— start Extracted material —

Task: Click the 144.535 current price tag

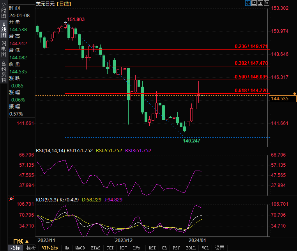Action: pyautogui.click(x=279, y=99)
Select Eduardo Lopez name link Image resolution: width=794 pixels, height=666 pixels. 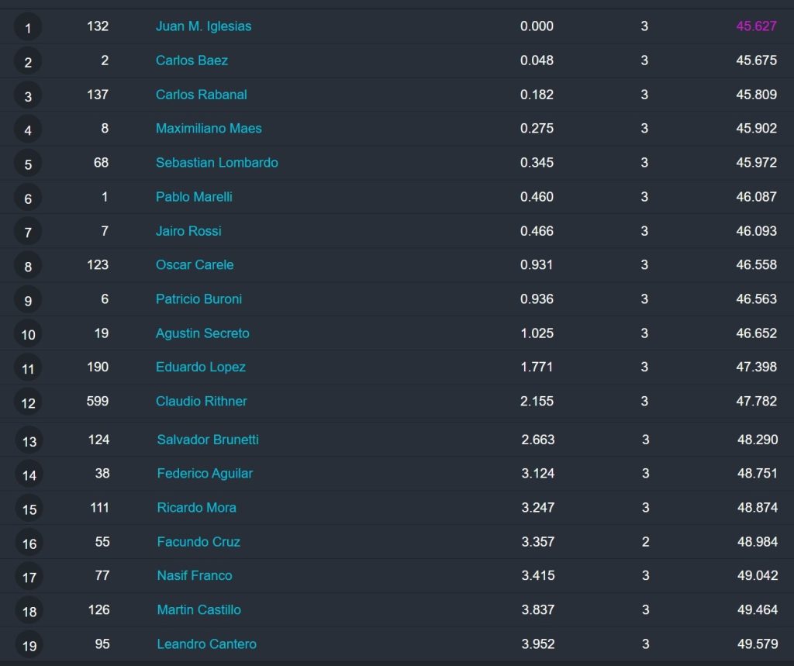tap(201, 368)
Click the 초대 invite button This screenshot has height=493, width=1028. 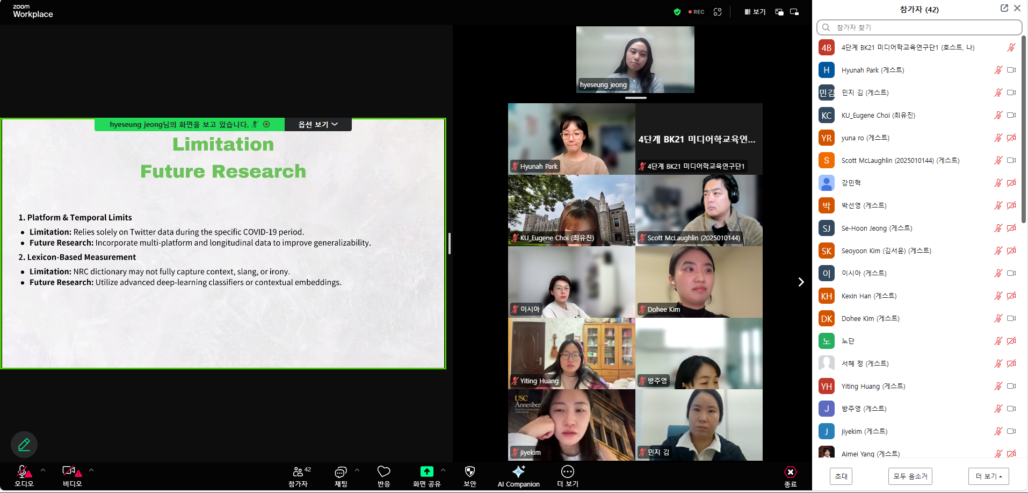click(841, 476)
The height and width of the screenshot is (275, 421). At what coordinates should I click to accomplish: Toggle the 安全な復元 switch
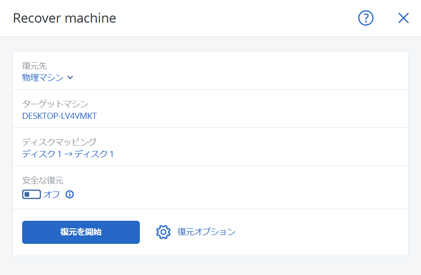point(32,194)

— end Extracted material —
— start Extracted material —

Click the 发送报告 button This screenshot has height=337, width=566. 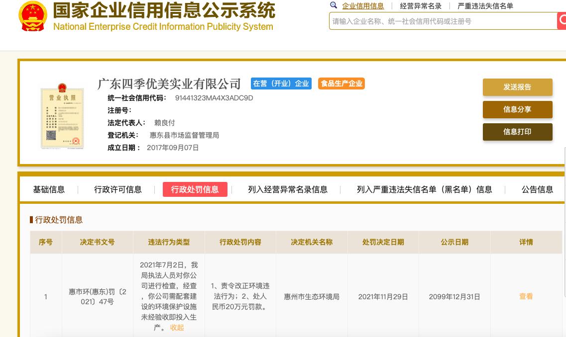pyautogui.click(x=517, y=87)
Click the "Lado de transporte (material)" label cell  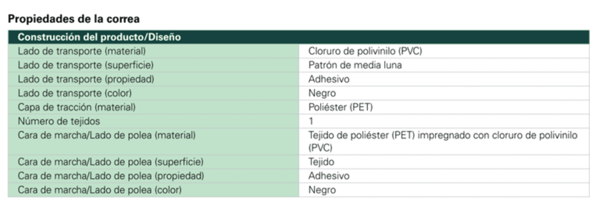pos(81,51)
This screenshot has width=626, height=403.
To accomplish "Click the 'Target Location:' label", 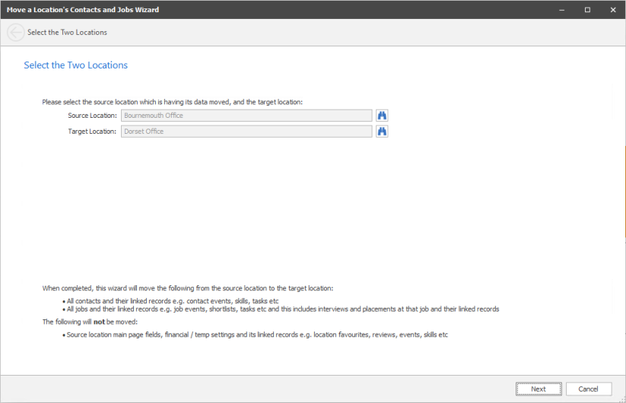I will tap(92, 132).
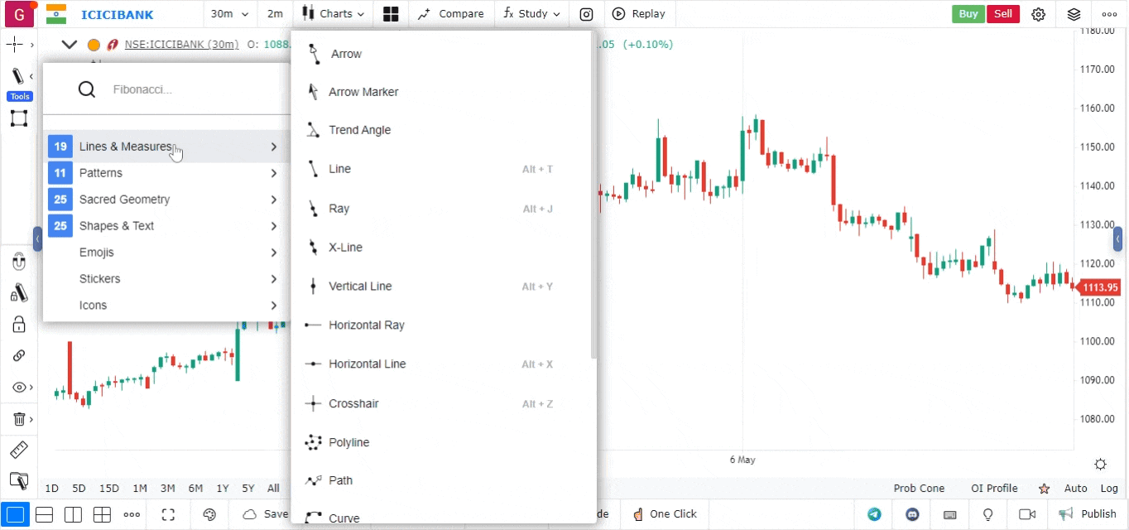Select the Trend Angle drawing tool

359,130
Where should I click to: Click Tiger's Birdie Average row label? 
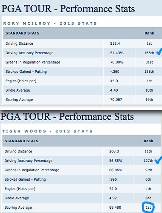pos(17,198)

— end Extracted material —

__Given instruction__.
Change "switch" to "control" in the lines that begin at the line containing "The height and" and stop after the line containing "point(32,194)", keeping everything else the same. Leave the pictures out of your answer.

__Completed task__.
The height and width of the screenshot is (275, 421). At what coordinates should I click to accomplish: Toggle the 安全な復元 control
point(32,194)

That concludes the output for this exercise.